Sateesh Seetharamiah, Chief Business Officer at EdgeVerve Systems Ltd:
AI and Cloud-enabled solutions have revolutionised and strongly impacted the insurance sector. In the last couple of years, we have seen the insurance sector making significant investments in these technology solutions due to the pandemic and the need to transition to safeguard and then scale the business quickly. In addition, modern buyers are digitally driven, forcing the insurance industry to reinvent the customer experience.
For example, the commercial insurance space is witnessing tremendous improvements in their New Business intake processes by leveraging AI to improve the Underwriter productivity and response time by offering a complete view of the right information across the New Business and Underwriting lifecycle. The technology is helping insurance organisations to automatically extract relevant information, identify missing information, and get a comprehensive view of the submission to aid quick decision-making, directly impacting sales conversions and the top-line business performance. Also, business analytics is a critical component of the insurance industry. Analytics help insurers with underwriting, claims, marketing, risk management, governance, and compliance where AI has numerous applicability. With next-level Document AI technology & RPA that can run on the cloud too, organisations are delivering superior customer experience, improving their processes, leveraging data for insights, and overall improving productivity across the insurance value chain.
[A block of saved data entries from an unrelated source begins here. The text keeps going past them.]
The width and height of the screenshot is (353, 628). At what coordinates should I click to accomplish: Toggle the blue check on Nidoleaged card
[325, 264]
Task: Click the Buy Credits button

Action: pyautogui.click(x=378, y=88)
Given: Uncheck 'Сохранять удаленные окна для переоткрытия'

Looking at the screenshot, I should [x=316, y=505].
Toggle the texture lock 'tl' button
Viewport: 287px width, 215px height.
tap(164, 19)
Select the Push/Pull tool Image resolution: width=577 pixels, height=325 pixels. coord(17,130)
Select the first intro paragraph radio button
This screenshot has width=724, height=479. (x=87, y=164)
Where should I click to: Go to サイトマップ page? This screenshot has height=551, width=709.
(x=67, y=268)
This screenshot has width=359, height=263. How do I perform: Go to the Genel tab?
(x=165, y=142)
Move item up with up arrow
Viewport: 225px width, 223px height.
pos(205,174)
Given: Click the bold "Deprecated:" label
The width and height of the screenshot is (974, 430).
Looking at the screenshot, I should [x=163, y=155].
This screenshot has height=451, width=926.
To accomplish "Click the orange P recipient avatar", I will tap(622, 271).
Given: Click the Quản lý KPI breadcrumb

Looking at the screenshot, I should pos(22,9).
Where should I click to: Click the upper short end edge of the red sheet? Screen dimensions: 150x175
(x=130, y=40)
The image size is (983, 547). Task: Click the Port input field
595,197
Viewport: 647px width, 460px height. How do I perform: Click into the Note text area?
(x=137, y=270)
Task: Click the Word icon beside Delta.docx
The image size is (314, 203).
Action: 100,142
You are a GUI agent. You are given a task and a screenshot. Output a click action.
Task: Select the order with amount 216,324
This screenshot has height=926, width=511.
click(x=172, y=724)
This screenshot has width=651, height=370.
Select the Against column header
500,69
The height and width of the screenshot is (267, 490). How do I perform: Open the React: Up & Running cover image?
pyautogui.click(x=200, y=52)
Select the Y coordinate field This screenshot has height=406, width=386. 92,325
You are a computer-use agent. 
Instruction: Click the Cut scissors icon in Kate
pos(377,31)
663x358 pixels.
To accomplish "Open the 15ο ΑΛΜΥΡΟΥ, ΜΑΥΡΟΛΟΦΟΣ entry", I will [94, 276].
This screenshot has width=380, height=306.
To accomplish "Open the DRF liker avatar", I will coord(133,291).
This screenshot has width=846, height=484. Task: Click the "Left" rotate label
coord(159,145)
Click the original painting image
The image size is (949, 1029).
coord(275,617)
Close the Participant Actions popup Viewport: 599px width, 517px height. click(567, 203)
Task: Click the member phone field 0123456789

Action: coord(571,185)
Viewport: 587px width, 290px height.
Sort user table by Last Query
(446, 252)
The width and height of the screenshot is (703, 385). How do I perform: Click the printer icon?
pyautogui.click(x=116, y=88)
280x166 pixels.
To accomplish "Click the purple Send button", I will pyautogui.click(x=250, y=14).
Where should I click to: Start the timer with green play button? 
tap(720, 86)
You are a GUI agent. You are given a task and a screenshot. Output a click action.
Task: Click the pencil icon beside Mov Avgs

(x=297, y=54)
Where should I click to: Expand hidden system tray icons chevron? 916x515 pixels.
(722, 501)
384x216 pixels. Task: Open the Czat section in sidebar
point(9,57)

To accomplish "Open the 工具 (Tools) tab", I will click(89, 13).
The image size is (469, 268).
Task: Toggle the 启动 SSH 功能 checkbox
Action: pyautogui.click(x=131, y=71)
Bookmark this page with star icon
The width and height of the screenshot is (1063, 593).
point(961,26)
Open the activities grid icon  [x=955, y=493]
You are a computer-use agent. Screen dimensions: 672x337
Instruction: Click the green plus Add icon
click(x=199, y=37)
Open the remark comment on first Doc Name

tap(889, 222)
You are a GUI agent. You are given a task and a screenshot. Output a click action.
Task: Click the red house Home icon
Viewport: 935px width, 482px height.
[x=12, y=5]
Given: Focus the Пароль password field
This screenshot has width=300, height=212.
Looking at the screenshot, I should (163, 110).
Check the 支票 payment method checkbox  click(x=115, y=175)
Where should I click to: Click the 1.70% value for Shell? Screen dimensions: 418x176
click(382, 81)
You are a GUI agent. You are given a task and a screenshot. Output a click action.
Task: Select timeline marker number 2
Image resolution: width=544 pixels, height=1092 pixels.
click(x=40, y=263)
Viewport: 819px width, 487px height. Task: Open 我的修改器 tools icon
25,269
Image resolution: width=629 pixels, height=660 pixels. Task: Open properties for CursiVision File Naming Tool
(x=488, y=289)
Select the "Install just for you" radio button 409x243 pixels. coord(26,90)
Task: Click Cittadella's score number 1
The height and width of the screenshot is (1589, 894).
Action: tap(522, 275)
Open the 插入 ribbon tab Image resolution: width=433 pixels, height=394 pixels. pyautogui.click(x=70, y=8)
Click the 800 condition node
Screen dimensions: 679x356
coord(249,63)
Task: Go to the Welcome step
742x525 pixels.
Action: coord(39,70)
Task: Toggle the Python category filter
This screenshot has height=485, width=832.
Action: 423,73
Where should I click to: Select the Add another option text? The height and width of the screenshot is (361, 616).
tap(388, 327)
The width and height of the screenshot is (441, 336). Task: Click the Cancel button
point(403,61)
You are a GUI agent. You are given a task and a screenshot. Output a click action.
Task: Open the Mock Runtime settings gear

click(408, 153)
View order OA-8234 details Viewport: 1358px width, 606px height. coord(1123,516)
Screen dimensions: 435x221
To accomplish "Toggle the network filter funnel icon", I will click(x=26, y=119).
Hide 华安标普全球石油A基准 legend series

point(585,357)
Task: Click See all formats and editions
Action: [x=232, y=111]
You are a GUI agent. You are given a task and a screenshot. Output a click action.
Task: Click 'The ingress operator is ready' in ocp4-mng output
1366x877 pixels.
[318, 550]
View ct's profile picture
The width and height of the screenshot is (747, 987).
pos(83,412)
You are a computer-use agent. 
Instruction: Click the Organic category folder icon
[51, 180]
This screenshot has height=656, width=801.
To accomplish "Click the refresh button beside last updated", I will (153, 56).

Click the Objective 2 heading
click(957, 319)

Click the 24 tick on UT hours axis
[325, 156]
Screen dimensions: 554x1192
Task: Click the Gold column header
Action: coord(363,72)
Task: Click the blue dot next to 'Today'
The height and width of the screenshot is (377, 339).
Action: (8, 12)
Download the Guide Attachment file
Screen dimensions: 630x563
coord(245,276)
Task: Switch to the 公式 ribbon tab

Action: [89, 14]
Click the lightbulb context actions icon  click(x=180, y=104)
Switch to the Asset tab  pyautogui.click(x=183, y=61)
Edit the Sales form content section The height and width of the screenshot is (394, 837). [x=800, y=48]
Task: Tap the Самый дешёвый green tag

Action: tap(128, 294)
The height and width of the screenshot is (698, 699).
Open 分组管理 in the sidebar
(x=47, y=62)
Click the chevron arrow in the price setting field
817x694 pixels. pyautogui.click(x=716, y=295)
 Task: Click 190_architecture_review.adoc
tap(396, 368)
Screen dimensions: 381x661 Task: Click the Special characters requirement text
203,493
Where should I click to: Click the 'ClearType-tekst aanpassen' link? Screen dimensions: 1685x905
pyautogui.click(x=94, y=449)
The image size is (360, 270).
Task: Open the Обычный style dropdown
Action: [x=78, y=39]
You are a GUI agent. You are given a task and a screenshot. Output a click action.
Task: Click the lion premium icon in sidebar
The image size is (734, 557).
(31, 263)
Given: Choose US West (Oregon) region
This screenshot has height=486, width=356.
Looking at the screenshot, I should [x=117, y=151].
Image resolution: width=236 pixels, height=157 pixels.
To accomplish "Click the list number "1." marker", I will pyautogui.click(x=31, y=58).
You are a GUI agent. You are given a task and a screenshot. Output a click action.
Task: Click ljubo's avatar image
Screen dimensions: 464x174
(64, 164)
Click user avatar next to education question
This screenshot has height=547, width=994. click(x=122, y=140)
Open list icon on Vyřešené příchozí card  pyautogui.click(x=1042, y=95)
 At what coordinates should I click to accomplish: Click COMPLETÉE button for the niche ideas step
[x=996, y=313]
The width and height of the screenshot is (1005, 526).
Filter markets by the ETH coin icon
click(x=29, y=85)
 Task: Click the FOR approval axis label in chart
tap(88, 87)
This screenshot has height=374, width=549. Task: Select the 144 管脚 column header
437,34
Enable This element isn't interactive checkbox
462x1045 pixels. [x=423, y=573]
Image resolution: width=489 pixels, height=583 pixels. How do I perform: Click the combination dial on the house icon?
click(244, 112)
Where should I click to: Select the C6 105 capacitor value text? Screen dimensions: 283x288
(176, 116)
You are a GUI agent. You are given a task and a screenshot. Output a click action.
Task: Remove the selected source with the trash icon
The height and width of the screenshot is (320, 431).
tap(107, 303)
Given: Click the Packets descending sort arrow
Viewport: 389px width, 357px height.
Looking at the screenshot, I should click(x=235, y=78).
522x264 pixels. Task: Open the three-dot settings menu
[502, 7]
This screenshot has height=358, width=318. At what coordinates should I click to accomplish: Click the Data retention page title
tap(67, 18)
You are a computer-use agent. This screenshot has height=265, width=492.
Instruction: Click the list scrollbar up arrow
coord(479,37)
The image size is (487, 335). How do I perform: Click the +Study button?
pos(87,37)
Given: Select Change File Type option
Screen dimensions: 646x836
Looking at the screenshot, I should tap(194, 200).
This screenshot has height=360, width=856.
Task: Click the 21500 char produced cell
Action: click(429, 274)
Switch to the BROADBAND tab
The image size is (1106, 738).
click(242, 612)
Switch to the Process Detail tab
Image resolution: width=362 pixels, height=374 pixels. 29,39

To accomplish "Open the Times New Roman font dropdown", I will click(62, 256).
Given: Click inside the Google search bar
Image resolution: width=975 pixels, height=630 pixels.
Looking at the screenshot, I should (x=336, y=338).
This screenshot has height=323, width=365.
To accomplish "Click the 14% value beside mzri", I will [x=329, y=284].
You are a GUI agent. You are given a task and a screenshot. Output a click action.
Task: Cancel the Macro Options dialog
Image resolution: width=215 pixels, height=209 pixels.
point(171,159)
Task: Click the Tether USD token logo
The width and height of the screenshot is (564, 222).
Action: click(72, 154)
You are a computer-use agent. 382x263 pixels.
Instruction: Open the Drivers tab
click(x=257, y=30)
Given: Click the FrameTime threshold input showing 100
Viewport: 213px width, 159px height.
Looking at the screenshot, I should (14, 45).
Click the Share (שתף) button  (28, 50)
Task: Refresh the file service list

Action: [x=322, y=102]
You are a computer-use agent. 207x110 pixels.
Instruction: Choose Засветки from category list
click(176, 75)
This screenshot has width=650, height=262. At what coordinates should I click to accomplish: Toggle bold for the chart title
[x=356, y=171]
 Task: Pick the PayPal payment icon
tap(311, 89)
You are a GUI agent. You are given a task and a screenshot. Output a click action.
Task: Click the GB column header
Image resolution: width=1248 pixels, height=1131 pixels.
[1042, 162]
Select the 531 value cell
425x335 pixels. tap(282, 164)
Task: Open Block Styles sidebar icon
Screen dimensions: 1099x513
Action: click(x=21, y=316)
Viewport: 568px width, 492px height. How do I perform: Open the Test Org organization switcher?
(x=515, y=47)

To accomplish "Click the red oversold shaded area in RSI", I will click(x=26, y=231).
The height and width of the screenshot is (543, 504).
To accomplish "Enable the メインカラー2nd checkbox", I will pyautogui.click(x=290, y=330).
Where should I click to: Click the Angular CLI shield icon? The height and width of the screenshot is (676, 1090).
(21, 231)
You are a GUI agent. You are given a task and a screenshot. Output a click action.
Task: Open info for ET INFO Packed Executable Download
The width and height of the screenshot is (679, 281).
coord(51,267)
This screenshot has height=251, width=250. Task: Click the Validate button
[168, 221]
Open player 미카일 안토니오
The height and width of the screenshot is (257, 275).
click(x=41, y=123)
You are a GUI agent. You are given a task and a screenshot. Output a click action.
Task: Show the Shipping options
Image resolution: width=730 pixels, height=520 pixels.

In summary, this is how Cloud-enabled AI solutions impact the insurance sector;
- Digitise and automate the insurance value chain to extract superior value.
- Enable insurance carriers to improve underwriter productivity, reduce processing time for new business requests, thus impacting their top-line positively.
- Shape-shift, the traditional new business intake process, makes it faster, efficient, and error-free so that insurers can process more applications, drive new business growth, and enhance customer experience.
The future of cloud computing in the insurance sector
Cloud computing is still relatively new, having only emerged as a term in 2006, so its full potential has yet to be realised. However, insurers are already starting to see the benefits of using cloud-based solutions, and this trend is expected to continue in the future.
"There's no denying that cloud computing is the future for insurance businesses. A majority of insurance firms are already leveraging cloud computing, and more are expected to move from on-premises infrastructure towards cloud adoption as it brings flexibility and cost advantage," said Ashish Deshmukh, Head of Banking and Financial Services at Newgen Software.
Furthermore, despite some of the disadvantages, such as the fear of data breaches, cloud computing is becoming increasingly popular in the insurance sector due to its many advantages. It can help insurers save money, improve efficiency, and speed up the processing of new business applications. In addition, it allows organisations to access their data from anywhere at any time, making it an ideal solution for a sector that is constantly dealing with changes and challenges.
"When it comes to Insurtech innovation, performing Data Lakes on cloud is a key feature for business development," added Franco Salonia, CEO at DinoCloud. "It unifies all the data the company needs to make data-driven decisions by generating insights, taking advantage of the almost unlimited storage capacity, scalability and computing power of the cloud."
In conclusion, cloud computing is a powerful tool that insurers can use to improve the efficiency and performance of the insurance sector. By working with experienced providers, insurers can overcome the challenges associated with using cloud-based solutions, and they can start to reap the benefits of this technology.